The song drew to a close, and Jack dipped her, just like in all the old Astaire-Rogers movies the ladies at the nursing home loved watching so much.

“Come on. They’ll want everyone involved in the wedding out there to help encourage folks to dance.” Dennis stood and motioned Jamie to follow him.

Wait—had Dennis Forrester just asked him to dance? Jamie rose slowly and followed him…at a distance. But Zarah’s boss stopped at the table just short of the dance floor and asked an older woman there to dance, apparently someone he knew.

Jamie looked around. Really, there was only one person here he wanted to dance with tonight. He took a deep breath and moved forward with purpose.

Flannery’s little toe on her right foot hurt where the sandal’s strap rubbed on the knuckle. All she wanted to do was sit down and maybe surreptitiously take the shoes off under the table, since the tablecloth touched the floor in front and on the sides.

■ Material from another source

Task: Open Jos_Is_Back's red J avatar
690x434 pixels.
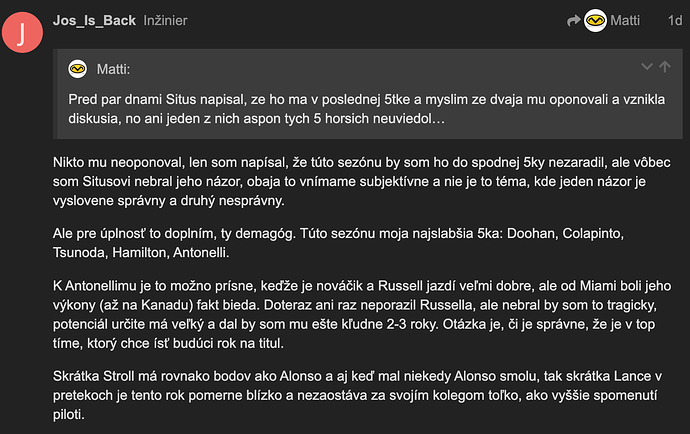Action: [22, 33]
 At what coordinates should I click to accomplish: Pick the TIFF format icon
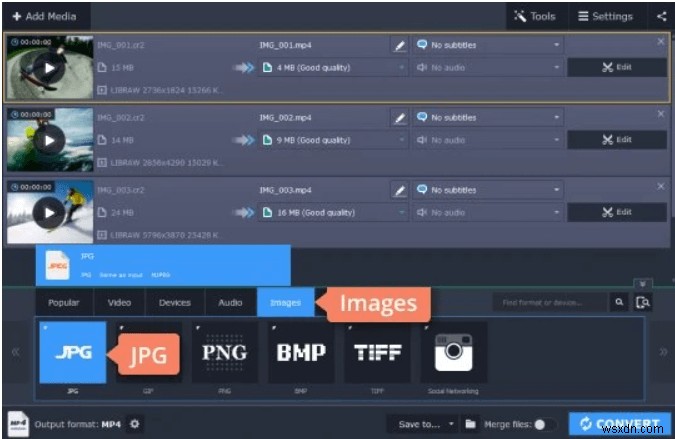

She stepped off the dance floor and—found her way blocked by Jamie O’Connor.

“Hey, Flannery.”

It didn’t matter how handsome he was. The way he looked at her—no,
scrutinized
would be a better word—creeped her out a little.

“Hi, Jamie.”

“You look really nice tonight.” He rocked from heel to toe—which only emphasized the fact that, with her in these shoes, he was a little bit shorter than she. Which meant they were probably about the same height in actuality.

“Um, thanks. You look nice tonight, too.” No lie—he was breath stealing dressed in a tuxedo. She hadn’t missed the fact that almost every woman in attendance tonight had, at one time or another, been eyeing him as if he were a plate of caviar in a room full of Spam sandwiches.

“I like your hair up like that, how it shows off your neck. With that dress, it’s almost like you’re the lead actress in a vampire movie, just waiting for Dracula to come along and bite you.”

Flannery’s hands flew to her throat—which had just closed in around her windpipe. “Excuse me?”

Jamie’s mouth flopped open and closed a few times. “N–no, I meant…what I meant to say—” His face glowed like Chernobyl’s meltdown.

Flannery was pretty sure hers was in the same condition. She returned her hands to her sides, gathering up her skirt just in case she needed to run away.

He took a deep breath and a step back. “I didn’t m–mean to say that. I wanted to ask you to d–dance.”

Not in this lifetime
. “Yeah…um, look. Thanks, but my foot really hurts, so I’m going to go sit down.”

Instead of moving closer to get past him between the tables where they stood, she turned and went around the table to her right.

Dracula? Really? That was his idea of a pickup line? At least he’d had the good grace to look embarrassed when he realized he’d totally wigged her out.
Dracula?

Back at the head table, she pulled the sandals off, flagged down the waiter, and asked for another piece of cake and a refill of her coffee.